[[ EXCERPT PROVIDED, beginning ]]

It was an interesting year for apples. In my neighborhood, none of the wild apple trees produced any apples at all. Luckily at my friends A and H's house, they have 3 beautiful apple trees that had plenty! They were kind enough to let me come by and fill up several giant bags, which I brought home and plopped onto a blanket in the chilly spare room of our house.
The first batch (C5)
After carefully cleaning half the apples, they were then grinded using an old garbage disposal and squeezed through a big nut filter bag to fill up a 3-gallon carboy. I added some sulfites to kill off any bacteria and natural yeasts, waited a day or so, then added some cider yeast. A few weeks later, I bottled half of it and transferred the other half to a 1-gallon jug to continue fermenting. The first preliminary batch was pretty good, but had a lot of sediment because of my sloppy bottling process. When the gallon jug finished fermenting, I roughly calculated how much honey to add to bottles to carbonate the cider, and poured (again very roughly) some honey into each bottle before bottling. After a few weeks, I ended up with this beautiful, clean, refreshing cider:
Time passed by quicker than I had control over, and eventually I was left with a pile of aged, softened apples in the spare room. I occasionally picked through them and tossed out any apples that had rotted. When I finally got around to it, there were still plenty of mediocre apples to experiment with. It seemed pretty hopeless, but I said screw it and got to work making a very bold batch of cider. Without really rinsing or cleaning, I grinded and squeezed the apples, half-filling the 3-gallon carboy. Before long, some black spots formed on the surface followed by a thick gelatinous skin. (The second picture shows the pellicle after bottling):
I had expected there to be a lot of natural yeast on the skin to help the fermentation process, however it really struggled to ferment, but did so slowly. The skin that formed is apparently called a pellicle, which I believe occurs when making sour beers where bacteria is intentionally included during brewing. I haven't found much information about this occuring when people make hard cider, so we are now in unknown territory.

[[ EXCERPT PROVIDED, end ]]
[[ RECORD SET, beginning ]]

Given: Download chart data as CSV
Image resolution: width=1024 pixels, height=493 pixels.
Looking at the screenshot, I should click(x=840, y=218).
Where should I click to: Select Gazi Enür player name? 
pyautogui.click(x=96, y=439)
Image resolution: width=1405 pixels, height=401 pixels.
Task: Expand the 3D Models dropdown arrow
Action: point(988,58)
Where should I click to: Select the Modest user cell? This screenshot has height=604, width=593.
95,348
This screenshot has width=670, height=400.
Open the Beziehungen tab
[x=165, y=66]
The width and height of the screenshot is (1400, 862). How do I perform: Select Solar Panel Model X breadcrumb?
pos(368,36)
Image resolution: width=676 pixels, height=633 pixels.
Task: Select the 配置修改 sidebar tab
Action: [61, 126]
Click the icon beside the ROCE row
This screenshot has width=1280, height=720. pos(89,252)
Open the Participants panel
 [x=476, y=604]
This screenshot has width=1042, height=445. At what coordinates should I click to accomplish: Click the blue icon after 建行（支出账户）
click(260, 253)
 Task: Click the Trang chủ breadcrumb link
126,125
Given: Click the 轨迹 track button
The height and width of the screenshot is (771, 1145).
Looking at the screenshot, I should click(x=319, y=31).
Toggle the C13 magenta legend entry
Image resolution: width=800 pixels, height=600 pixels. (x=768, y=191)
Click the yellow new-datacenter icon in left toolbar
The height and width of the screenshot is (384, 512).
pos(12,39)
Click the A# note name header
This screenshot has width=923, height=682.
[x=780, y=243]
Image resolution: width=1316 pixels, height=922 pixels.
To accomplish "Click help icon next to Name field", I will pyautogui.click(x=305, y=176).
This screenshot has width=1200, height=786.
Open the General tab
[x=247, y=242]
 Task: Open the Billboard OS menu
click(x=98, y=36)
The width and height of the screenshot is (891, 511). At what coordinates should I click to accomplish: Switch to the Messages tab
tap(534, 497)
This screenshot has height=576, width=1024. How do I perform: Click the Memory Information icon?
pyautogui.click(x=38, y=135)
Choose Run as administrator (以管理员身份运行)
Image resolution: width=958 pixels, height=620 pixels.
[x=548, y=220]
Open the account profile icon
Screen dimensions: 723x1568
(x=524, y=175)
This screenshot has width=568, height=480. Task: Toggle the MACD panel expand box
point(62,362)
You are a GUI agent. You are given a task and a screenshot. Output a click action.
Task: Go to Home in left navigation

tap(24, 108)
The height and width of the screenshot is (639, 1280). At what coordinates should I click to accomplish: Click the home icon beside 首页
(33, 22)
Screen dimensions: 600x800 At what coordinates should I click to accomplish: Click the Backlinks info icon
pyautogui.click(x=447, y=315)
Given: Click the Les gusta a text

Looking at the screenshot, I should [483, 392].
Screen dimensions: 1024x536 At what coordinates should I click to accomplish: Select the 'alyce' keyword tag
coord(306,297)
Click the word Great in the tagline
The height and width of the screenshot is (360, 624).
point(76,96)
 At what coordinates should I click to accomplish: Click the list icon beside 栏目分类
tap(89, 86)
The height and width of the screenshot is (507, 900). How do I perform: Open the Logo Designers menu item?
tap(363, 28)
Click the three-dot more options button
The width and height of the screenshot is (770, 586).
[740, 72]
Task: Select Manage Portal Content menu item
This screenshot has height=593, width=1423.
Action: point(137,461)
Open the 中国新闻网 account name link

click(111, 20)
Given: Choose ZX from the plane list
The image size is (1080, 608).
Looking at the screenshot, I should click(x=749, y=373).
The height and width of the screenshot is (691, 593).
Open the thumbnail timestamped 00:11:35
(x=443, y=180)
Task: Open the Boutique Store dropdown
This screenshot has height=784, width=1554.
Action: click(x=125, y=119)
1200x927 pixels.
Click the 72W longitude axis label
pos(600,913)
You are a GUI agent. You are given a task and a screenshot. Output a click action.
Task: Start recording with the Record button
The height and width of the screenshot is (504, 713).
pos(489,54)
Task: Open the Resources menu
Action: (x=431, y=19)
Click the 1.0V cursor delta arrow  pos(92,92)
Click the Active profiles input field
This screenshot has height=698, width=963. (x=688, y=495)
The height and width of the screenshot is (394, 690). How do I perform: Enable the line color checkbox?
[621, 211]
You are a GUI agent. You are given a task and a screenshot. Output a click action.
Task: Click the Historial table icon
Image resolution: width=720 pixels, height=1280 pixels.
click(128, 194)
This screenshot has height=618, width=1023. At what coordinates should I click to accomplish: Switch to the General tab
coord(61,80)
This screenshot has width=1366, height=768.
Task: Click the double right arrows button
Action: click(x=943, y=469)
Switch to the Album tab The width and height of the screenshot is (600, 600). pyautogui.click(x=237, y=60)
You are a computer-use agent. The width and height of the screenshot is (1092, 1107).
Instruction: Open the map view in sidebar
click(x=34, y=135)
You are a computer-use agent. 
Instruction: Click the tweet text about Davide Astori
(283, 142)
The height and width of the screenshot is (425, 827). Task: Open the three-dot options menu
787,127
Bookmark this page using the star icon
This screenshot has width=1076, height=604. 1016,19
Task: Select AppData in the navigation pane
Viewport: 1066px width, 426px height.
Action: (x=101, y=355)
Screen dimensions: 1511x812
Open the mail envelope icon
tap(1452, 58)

[[ RECORD SET, end ]]

> WHAT NEEDS TO BE DONE
Please continue the account of making hard cider from homegrown apples, picking up after its final sentence. The records are separate material.

> TASK RESULT
After a few weeks, worried that this bottle of bacterial disgustingness was going to infect my house and family (like some of my over-ambitious cheese-making experiments have done in the past) it was time to take the next step and bottle the stuff.
I'm not sure I had the guts to taste this stuff, but in my half-assed bottling technique, I have to suck on the siphon to start the process, and my siphoning skills are atrocious (but improving), and I ended up swallowing several big gulps of the cider, and didn't die! Bonus!
After a few days and still not dying, I cracked open a bottle and pretended like it was an ok thing to drink. Much to my surprise it tasted amazing! It has an otherworldly sweetness. Much more intense and sweeter tasting than regular cider. (The second photo is backlit):
Because the cider is sweet, I expect it has the potential to continue to ferment quite a bit and create bottle bombs. Also, the lack of yeast-based fermentation likely really opens the door for bad things to take over. But so far, the cider is really really tasty in my opinion, and has barely started to carbonate in the bottles. The best bet might be not to let it sit for too long, but who knows?